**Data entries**
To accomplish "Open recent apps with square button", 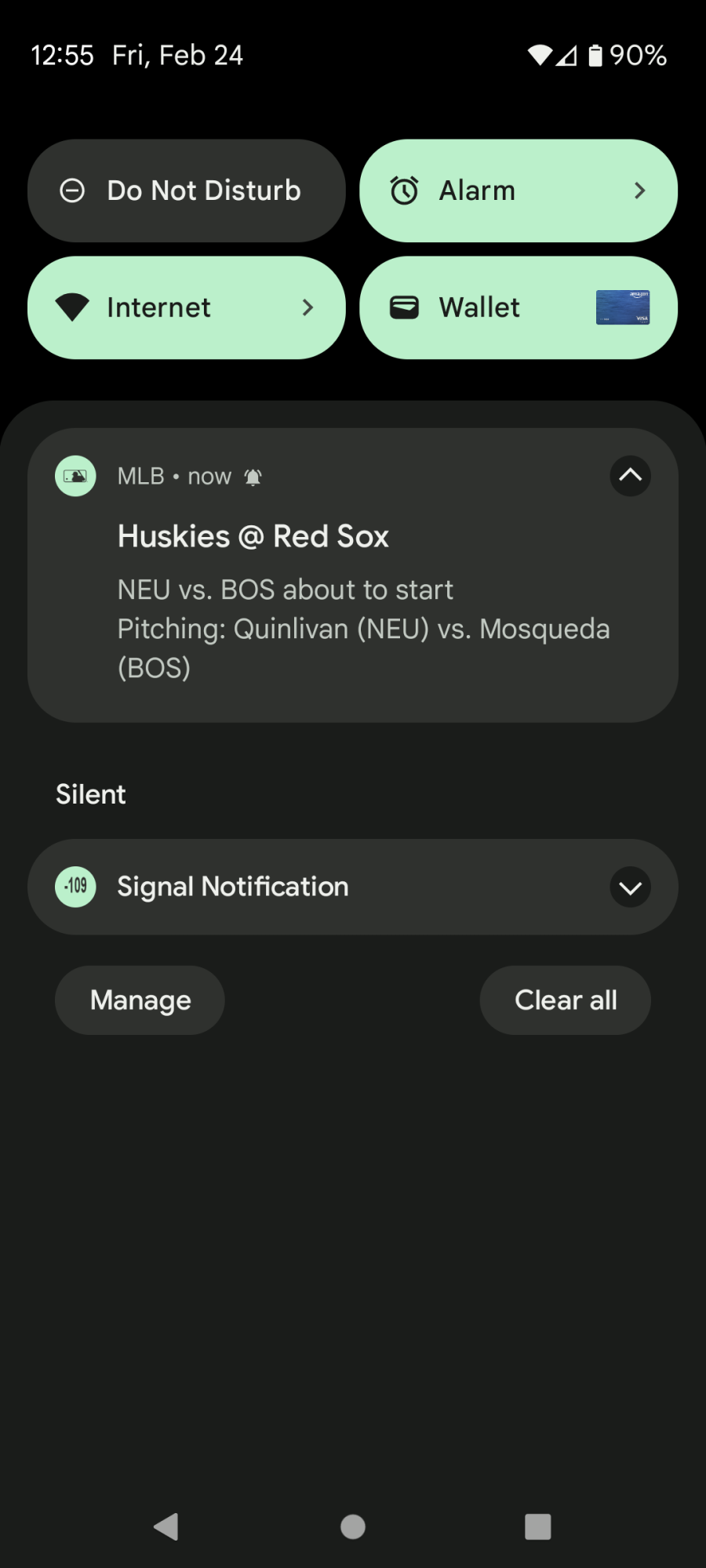I will [537, 1526].
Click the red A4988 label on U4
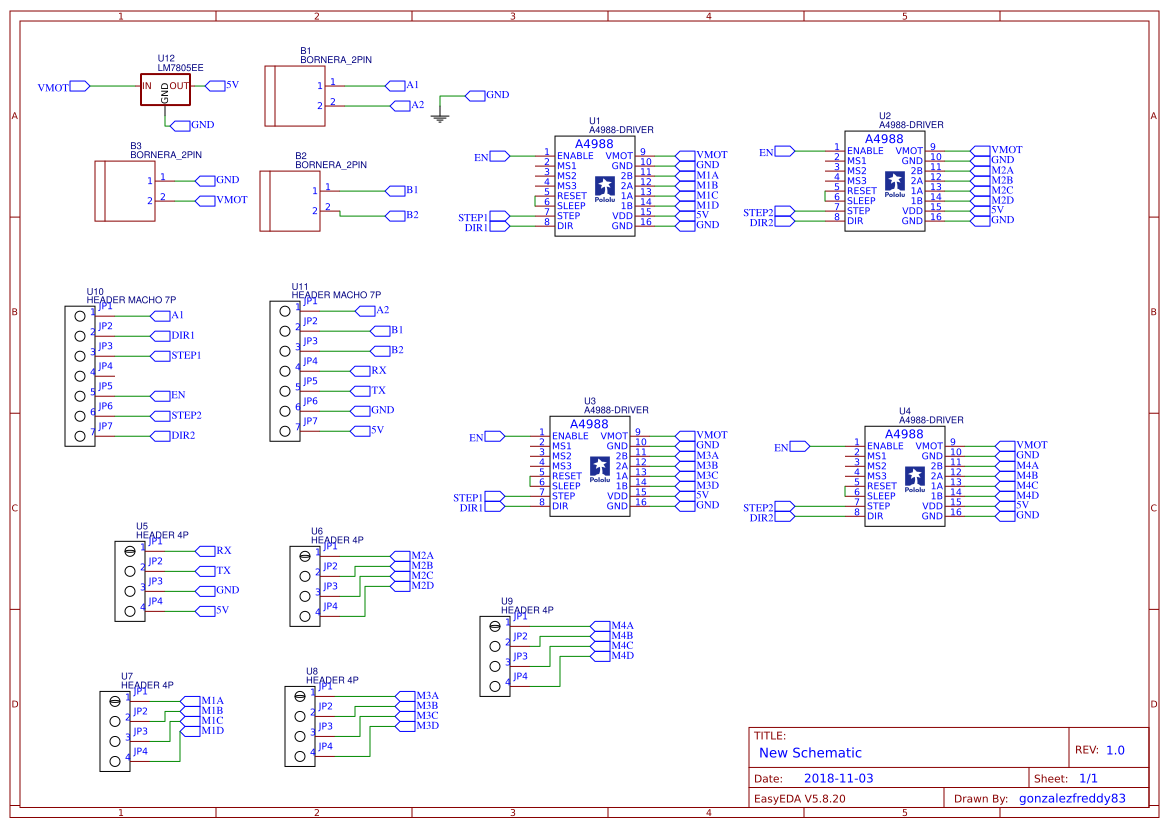The image size is (1169, 828). coord(903,433)
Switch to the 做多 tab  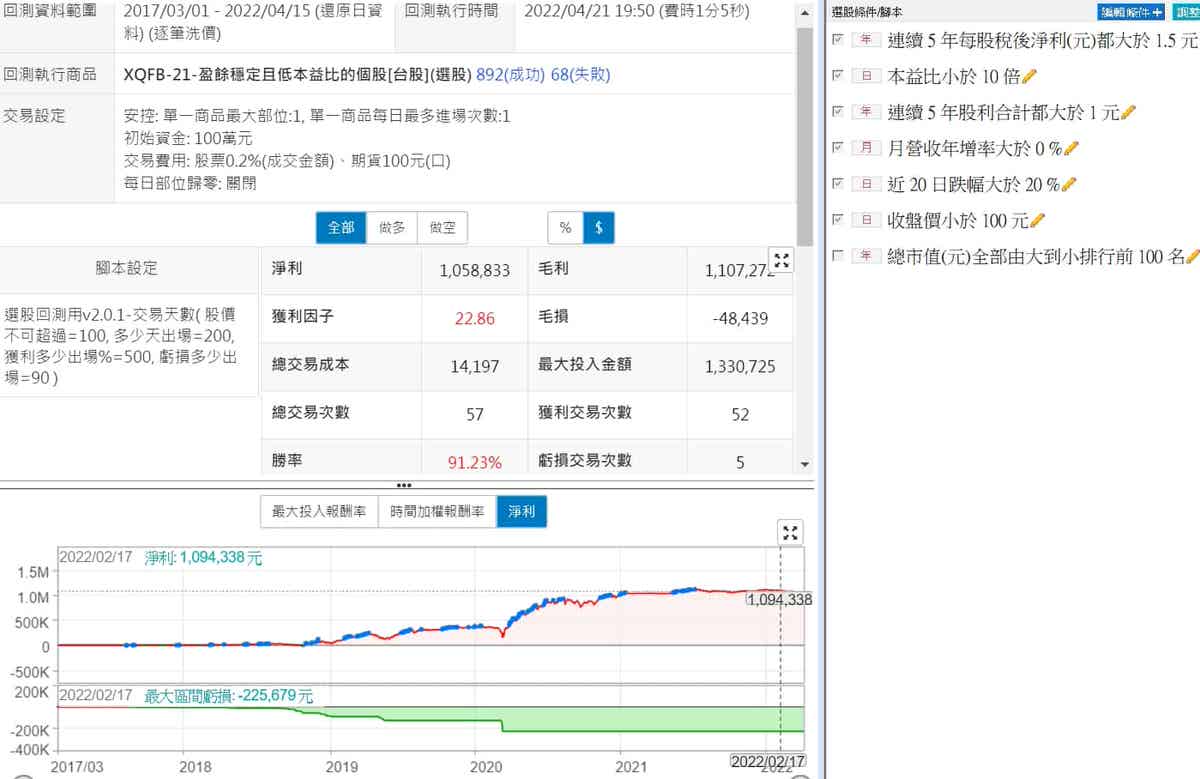[391, 228]
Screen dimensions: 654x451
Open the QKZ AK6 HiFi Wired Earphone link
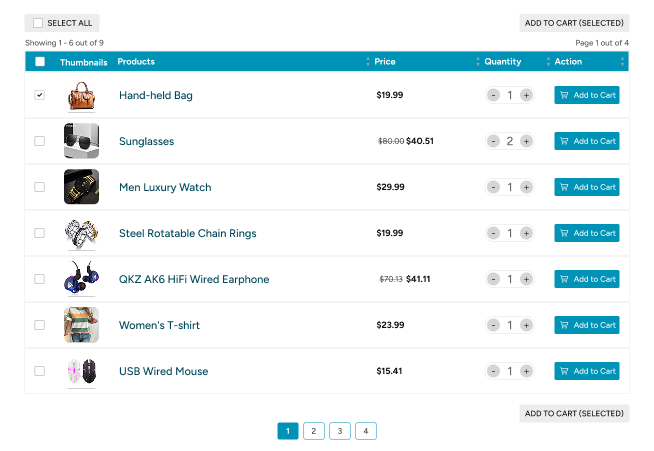pos(194,279)
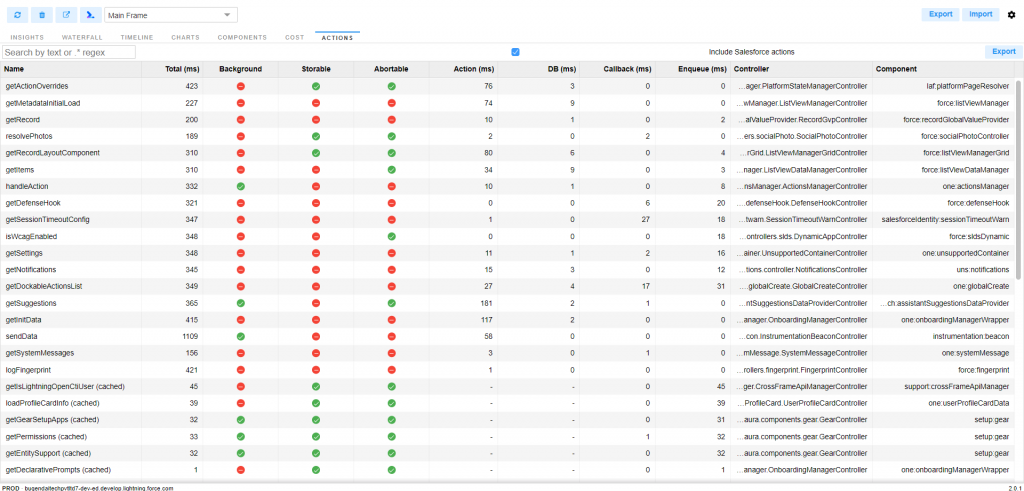Viewport: 1024px width, 491px height.
Task: Click the refresh icon in the toolbar
Action: [x=15, y=15]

**Exercise description**
Leaving the pictures aside, copy exactly and only the lines from the one holding "Screen dimensions: 654x451" through the final line of the data, both ends kept.

**Result for this exercise**
Screen dimensions: 654x451
Open the QKZ AK6 HiFi Wired Earphone link
pos(194,279)
Viewport: 1024px width, 491px height.
Task: Click the refresh icon in the toolbar
Action: [x=15, y=15]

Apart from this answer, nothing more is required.